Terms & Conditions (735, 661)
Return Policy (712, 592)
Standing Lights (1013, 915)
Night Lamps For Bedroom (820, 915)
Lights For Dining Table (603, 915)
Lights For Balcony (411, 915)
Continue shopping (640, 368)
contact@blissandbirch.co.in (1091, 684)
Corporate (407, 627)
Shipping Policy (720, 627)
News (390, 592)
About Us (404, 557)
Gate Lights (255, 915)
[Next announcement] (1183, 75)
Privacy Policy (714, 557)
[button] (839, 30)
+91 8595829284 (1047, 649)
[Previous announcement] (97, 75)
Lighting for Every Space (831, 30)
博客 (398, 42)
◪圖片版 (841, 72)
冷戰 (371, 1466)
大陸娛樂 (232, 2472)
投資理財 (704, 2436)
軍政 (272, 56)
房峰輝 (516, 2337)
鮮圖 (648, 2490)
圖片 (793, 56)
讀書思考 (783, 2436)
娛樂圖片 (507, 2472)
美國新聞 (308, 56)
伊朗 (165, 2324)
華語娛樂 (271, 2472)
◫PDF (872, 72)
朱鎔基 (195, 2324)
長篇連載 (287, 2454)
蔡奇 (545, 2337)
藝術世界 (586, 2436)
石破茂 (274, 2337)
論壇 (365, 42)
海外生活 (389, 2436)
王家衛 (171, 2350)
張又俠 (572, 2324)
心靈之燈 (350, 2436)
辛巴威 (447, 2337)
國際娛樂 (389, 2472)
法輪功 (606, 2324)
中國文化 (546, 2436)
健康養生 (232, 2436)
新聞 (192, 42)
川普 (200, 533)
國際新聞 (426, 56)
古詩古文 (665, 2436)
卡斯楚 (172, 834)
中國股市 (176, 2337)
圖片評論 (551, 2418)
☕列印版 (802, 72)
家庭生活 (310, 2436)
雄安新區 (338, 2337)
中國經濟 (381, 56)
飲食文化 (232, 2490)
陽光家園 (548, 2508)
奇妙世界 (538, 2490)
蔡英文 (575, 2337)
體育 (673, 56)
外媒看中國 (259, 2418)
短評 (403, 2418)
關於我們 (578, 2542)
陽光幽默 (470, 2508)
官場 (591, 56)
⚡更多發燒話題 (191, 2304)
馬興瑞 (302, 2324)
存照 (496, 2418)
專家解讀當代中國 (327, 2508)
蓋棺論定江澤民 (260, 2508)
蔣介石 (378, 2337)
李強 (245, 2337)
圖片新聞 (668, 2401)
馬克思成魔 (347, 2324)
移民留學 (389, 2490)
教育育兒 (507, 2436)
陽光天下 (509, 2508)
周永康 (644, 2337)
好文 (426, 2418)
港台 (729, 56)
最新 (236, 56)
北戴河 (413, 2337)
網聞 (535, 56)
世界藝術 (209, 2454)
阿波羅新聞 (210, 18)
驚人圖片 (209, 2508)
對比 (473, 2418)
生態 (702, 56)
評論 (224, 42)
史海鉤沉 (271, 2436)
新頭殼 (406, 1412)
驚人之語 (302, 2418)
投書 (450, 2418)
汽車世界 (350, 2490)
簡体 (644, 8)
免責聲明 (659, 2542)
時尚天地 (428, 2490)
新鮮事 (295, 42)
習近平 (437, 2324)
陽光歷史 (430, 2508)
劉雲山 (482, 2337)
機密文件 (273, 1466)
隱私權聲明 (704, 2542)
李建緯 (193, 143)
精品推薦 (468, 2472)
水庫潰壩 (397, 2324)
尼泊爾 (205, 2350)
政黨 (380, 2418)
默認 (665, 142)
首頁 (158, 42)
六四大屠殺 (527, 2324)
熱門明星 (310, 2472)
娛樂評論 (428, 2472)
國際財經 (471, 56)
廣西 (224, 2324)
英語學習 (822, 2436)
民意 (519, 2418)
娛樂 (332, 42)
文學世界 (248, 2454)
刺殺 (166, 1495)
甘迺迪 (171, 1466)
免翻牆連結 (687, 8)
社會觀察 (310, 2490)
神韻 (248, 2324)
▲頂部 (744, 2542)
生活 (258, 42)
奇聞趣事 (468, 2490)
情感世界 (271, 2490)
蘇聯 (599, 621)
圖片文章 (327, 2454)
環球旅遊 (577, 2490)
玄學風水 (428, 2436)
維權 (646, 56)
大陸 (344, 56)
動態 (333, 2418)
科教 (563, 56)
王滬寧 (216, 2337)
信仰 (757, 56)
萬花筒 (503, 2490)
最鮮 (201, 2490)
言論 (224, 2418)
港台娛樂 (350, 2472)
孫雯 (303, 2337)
++++++++++++++++++++
» **Directions**: The answer must be the line containing "飲食文化 (232, 2490)" and every line after it to the end of the data, each set down exactly.

» **Task solution**:
飲食文化 (232, 2490)
陽光家園 (548, 2508)
奇妙世界 (538, 2490)
蔡英文 (575, 2337)
體育 (673, 56)
外媒看中國 (259, 2418)
短評 (403, 2418)
關於我們 (578, 2542)
陽光幽默 (470, 2508)
官場 (591, 56)
⚡更多發燒話題 (191, 2304)
馬興瑞 (302, 2324)
存照 (496, 2418)
專家解讀當代中國 (327, 2508)
蓋棺論定江澤民 (260, 2508)
蔣介石 (378, 2337)
李強 (245, 2337)
圖片新聞 (668, 2401)
馬克思成魔 (347, 2324)
移民留學 (389, 2490)
教育育兒 (507, 2436)
陽光天下 (509, 2508)
周永康 (644, 2337)
好文 (426, 2418)
港台 (729, 56)
最新 (236, 56)
北戴河 (413, 2337)
網聞 (535, 56)
世界藝術 (209, 2454)
阿波羅新聞 (210, 18)
驚人圖片 (209, 2508)
對比 (473, 2418)
生態 (702, 56)
評論 (224, 42)
史海鉤沉 (271, 2436)
新頭殼 (406, 1412)
驚人之語 (302, 2418)
投書 (450, 2418)
汽車世界 (350, 2490)
簡体 (644, 8)
免責聲明 (659, 2542)
時尚天地 (428, 2490)
新鮮事 (295, 42)
習近平 (437, 2324)
陽光歷史 (430, 2508)
劉雲山 (482, 2337)
機密文件 (273, 1466)
隱私權聲明 (704, 2542)
李建緯 (193, 143)
精品推薦 (468, 2472)
水庫潰壩 (397, 2324)
尼泊爾 (205, 2350)
政黨 (380, 2418)
默認 (665, 142)
首頁 (158, 42)
六四大屠殺 (527, 2324)
熱門明星 (310, 2472)
娛樂評論 (428, 2472)
國際財經 (471, 56)
廣西 (224, 2324)
英語學習 (822, 2436)
民意 (519, 2418)
娛樂 (332, 42)
文學世界 (248, 2454)
刺殺 (166, 1495)
甘迺迪 (171, 1466)
免翻牆連結 (687, 8)
社會觀察 (310, 2490)
神韻 (248, 2324)
▲頂部 (744, 2542)
生活 (258, 42)
奇聞趣事 (468, 2490)
情感世界 (271, 2490)
蘇聯 (599, 621)
圖片文章 (327, 2454)
環球旅遊 (577, 2490)
玄學風水 (428, 2436)
維權 (646, 56)
大陸 (344, 56)
動態 (333, 2418)
科教 (563, 56)
王滬寧 (216, 2337)
信仰 (757, 56)
萬花筒 (503, 2490)
最鮮 (201, 2490)
言論 (224, 2418)
港台娛樂 (350, 2472)
孫雯 (303, 2337)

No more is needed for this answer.